Aku dan Arif lalu pergi ke dapur. Kulihat Arif masih saja melihatku dan seragamku sampai di dapur.
*******
Setelah sarapan, aku dan Arif berangkat ke sekolah masing-masing. Aku berangkat sendirian, tanpa ditemani siapa-siapa.
Sambil berjalan menuju sekolah, aku melihat keadaan sekitarku. Jalanan masih tampak lengang. Kulihat beberapa pelajar sepertiku lewat didepanku sambil berjalan atau naik sepeda. Tak jarang ada juga yang mengenakan sepeda motor. Aku melihat pertokoan baru ada beberapa yang buka. Pohon-pohon terlihat berjejer rapih disekitar jalan, memberi nuansa keteduhan. Ah, tanpa sadar aku berhasil melupakan kejadian tak mengenakan kemarin malam dengan Hwang Chansung.
Aku tersenyum sendiri, Korea Nampak begitu indah di kedua mataku. Tak lama aku berjalan, aku sampai di sebuah sekolah dengan halaman yang mengampar luas dan gedung besar bertingkat berwarna merah marun yang elegan. Di depannya ada taman besar yang hijau dan rindang. Ada pagar besar yang terlihat kokoh di depannya. Kulihat mobil lalu lalang masuk kedalamnya.
Ini dia, Hanyoung High School! Sekolah baruku! Aku tersenyum takjub melihatnya.
“Wah, besar sekali sekolah ini!” kataku agak norak, karena baru pertama kali melihat sekolah sebagus ini. Tiba-tiba dari arah sampingku, BYUUURRR… Sebuah mobil mewah jenis sport mencipratkan air kubangan yang ia lindas hingga membasahi seluruh seragamku!
          “Hei, kau menyebalkan sekali! Beraninya kau melakukan ini padaku!” jeritku kesal, hingga semua yang lewat memperhatikanku seperti orang sakit jiwa. Aku mendengus kesal.

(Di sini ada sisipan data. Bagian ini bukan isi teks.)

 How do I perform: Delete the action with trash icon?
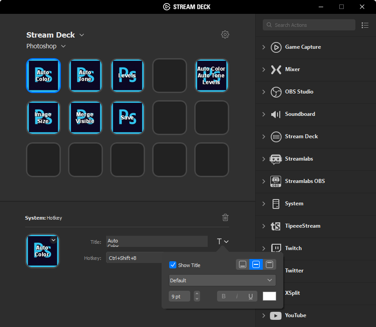click(x=226, y=217)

          Ah, lebih baik aku masuk saja!
*******
          Aku melangkah masuk, mendekati gerbang sekolah yang begitu besar bagiku. Dengan hati setengah dongkol karena seragamku basah dan kotor karena mobil sport  tadi!

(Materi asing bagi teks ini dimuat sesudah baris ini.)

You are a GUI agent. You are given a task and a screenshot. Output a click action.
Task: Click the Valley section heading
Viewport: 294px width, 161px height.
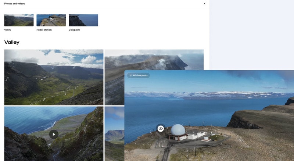[x=12, y=42]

Baru masuk ke gerbang sekolah baru, tiba-tiba satpam sekolah mengejarku. Aduh! Kenapa lagi sih?
          “Hoi! Berhenti!” teriak si Satpam berbadan gemuk itu. “Kau tidak boleh masuk sekolah dengan seragam kotor begitu!” aku tidak menggubris teriakannya, aku berlari sekencang-kencangnya agar satpam itu tidak dapat mengejarku.
          Tapi aku salah, ternyata Satpam itu berlari cepat sekali walaupun badannya begitu gemuk! Baru berlari sebentar, Satpam gemuk itu berhasil menangkapku. PLAK!! Dia memukulku dengan pentungan satpam!

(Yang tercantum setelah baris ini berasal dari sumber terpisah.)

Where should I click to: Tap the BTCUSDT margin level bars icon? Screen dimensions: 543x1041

          “Aduh!” jeritku kesakitan. Satpam gendut bin bengis itu lalu berteriak padaku.
          “LAIN KALI KALAU MAU MASUK SEKOLAH, PAKAI SERAGAM YANG LEBIH PANTAS! DASAR BODOH!!” teriaknya di telingaku. Ngung… Ngung… Ngung… Kupingku berdengung mendengarnya berteriak-teriak.
          “Hei, Pak! Lepaskan dia!” tiba-tiba terdengar suara cowok dari arah belakang kami. Saat aku menoleh, kulihat sesosok cowok yang kukenal. Ha, Chansung!
          “Iya, iya,” Jawab si Satpam itu sedikit takut. Lalu ia melepaskanku. Huff.. Leganya! Tapi, kok Satpam ini mau melepaskanku gara-gara Chansung ya?
          Sementara itu, Chansung melihatku dengan manis. Ia tersenyum padaku. Aneh! Tadi malam dia begitu ketus padaku, bahkan mengataiku pendek. Tapi sekarang malah menolongku, bahkan tersenyum sangat manis padaku. Aku heran.
          “Hei, kau gadis yang kutolong di Bandara kemarin sore kan?” tiba-tiba Hwang Chansung berkata seperti itu. ha? Tadi malam dia tidak mengaku kalau dia yang menolongku di Bandara, tapi sekarang… Aduh, ini benar-benar aneh! Aku jadi pusing sendiri.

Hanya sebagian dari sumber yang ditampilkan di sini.